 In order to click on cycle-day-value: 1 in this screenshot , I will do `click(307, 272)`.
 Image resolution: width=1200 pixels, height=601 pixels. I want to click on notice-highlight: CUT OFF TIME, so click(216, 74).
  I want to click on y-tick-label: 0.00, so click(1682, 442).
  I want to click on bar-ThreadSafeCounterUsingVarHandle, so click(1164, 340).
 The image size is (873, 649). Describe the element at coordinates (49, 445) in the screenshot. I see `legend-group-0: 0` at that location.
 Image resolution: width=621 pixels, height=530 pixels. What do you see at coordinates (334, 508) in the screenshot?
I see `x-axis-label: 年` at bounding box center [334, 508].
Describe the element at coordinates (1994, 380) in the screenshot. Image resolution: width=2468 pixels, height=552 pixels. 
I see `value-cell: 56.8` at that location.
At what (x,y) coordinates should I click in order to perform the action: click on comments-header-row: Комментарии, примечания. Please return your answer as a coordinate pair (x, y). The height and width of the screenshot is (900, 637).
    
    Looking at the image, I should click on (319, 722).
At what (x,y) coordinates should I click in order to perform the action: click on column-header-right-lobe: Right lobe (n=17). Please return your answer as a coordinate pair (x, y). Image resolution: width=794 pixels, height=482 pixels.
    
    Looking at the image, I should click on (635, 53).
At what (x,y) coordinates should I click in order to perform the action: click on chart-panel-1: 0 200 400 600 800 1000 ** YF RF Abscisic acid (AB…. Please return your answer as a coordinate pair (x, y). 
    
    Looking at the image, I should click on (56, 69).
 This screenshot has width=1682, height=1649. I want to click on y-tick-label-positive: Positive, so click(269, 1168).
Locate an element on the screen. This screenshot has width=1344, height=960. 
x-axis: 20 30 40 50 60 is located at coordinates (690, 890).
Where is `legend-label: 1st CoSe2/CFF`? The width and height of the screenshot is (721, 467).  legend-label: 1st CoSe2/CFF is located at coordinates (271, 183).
--*--
▶ **Work request**: Give the stretch of the records above from the line containing "on chart-panel-1: 0" through the line containing "Looking at the image, I should click on (56, 69)." as a JSON list of strings, one per line, with blank lines left out.

▶ **Solution to this problem**:
[
  "At what (x,y) coordinates should I click in order to perform the action: click on chart-panel-1: 0 200 400 600 800 1000 ** YF RF Abscisic acid (AB…. Please return your answer as a coordinate pair (x, y). ",
  "    Looking at the image, I should click on (56, 69)."
]